◆ TASK TO COMPLETE ◆
Reproduce word for word the stretch of the passage about Browning from "Browning is considered" through "The UnXplained .".

Browning is considered an "expert on vampires specializing in the Dracula figure in film, literature, television, and popular culture". [3] His works expound upon Dracula, horror, vampires, the supernatural, the un-dead, Bram Stoker, and gothic and cultural theory. Browning has appeared as an expert scholar on multiple documentary television series and consulted a number of other productions behind the scenes, including: National Geographic Channel's Taboo USA , [4] Discovery Channel's William Shatner's Weird or What? , [5] the seven-part AMC documentary series Eli Roth's History of Horror , and History Channel's The UnXplained .
For his book Dracula in Visual Media, Browning documented over 700 "domestic and international Dracula films, television programs, documentaries, adult features, animations, and video games . . . [as well as] nearly 1000 domestic and international comic book titles and stage adaptations". [6] For the book, Browning won the Lord Ruthven Award, an award for deserving work in vampire fiction or scholarship. [7] The book was also nominated for the Rondo Hatton Classic Horror Award (often called the Rondo Award) for Book of the Year in 2011, [8] as was his book The Vampire; or, Detective Brand's Greatest Case in 2023 for Best Classic Horror Fiction, co-edited with Gary D. Rhodes. [9]
Browning earned his B.A. from Florida State University and then his M.A. at the University of Central Oklahoma. He completed all his English doctoral coursework at Louisiana State University before transferring to American Studies at the University at Buffalo, The State University of New York (SUNY-Buffalo), where he studied under Michael H. Frisch, Bruce Jackson, Sarah Elder, and Donald A. Grinde, Jr. [10]
At SUNY-Buffalo, Browning received an Arthur A. Schomburg Fellowship in the Department of Transnational Studies. While there, Browning continued his doctoral studies and served as an adjunct instructor in English. [11] One of the courses Browning taught at SUNY-Buffalo was "A Cultural History of the Walking Dead," a fifteen-week course. [12] The course drew on Richard Matheson's novel I Am Legend as well as the films of George A. Romero. [13] While teaching at the Georgia Institute of Technology, Browning lectured on vampires, zombies, and monsters, [14] as well as on Slasher cinema in a course entitled, "The Slasher Film: Gender, Disability, and Transgression." [15]
For part of his doctoral dissertation, Browning conducted, over a period of two years, an ethnographic study of people who self-identify as vampire in New Orleans. [16] Browning's fieldnotes recount the experience: "On the eve of the second Tuesday of every month, I have become, to the watchful bystander, a familiar presence in the French Quarter. Flying through the dusky sky over Bourbon Street, as I strolled along casually, were fast, sweeping brown bats: An homage, maybe, to the business of interviewing vampires? To my side hung the trusty brown leather satchel that housed my pen and paper, and digital voice recorder. I left politely at home, of course, the crucifix I didn't actually own, and the short wooden stake carved for me by an older brother when I was younger. For indeed the vampires with whom I was meeting tonight were not prisoners of lore and legend: theirs was a new lore, and they were becoming very quickly their own legend." [17] Browning extended his ethnographic fieldwork to include real vampires living in Buffalo, NY.

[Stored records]
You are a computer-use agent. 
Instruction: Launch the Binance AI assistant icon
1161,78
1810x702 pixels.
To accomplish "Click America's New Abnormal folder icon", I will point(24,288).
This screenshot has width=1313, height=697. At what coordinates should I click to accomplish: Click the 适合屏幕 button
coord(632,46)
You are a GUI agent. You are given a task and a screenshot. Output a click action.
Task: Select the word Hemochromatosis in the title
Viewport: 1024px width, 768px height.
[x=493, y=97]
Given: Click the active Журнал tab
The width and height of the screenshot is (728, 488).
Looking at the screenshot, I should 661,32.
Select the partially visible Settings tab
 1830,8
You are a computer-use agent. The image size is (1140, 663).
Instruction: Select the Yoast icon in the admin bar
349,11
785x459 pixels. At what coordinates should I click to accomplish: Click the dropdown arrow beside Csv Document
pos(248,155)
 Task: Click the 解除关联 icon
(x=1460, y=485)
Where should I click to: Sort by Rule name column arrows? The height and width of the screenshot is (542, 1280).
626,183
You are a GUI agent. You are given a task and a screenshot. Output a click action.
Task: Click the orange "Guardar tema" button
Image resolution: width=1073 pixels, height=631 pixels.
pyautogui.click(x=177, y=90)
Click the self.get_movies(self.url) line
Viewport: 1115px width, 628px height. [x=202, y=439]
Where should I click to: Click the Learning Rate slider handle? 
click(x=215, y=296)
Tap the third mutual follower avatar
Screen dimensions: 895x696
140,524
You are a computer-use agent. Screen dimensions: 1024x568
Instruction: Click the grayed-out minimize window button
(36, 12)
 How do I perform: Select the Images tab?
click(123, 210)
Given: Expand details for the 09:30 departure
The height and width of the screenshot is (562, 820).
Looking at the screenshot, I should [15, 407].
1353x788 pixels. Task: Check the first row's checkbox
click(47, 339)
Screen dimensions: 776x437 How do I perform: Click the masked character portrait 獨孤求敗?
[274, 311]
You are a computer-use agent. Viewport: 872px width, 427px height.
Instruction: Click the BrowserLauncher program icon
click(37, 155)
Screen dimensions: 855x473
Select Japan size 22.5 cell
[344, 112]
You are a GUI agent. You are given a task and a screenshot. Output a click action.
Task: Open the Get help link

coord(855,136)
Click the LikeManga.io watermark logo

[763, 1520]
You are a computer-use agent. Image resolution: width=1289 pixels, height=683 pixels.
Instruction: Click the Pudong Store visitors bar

◆ EXERCISE RESULT ◆
Browning is considered an "expert on vampires specializing in the Dracula figure in film, literature, television, and popular culture". [3] His works expound upon Dracula, horror, vampires, the supernatural, the un-dead, Bram Stoker, and gothic and cultural theory. Browning has appeared as an expert scholar on multiple documentary television series and consulted a number of other productions behind the scenes, including: National Geographic Channel's Taboo USA , [4] Discovery Channel's William Shatner's Weird or What? , [5] the seven-part AMC documentary series Eli Roth's History of Horror , and History Channel's The UnXplained .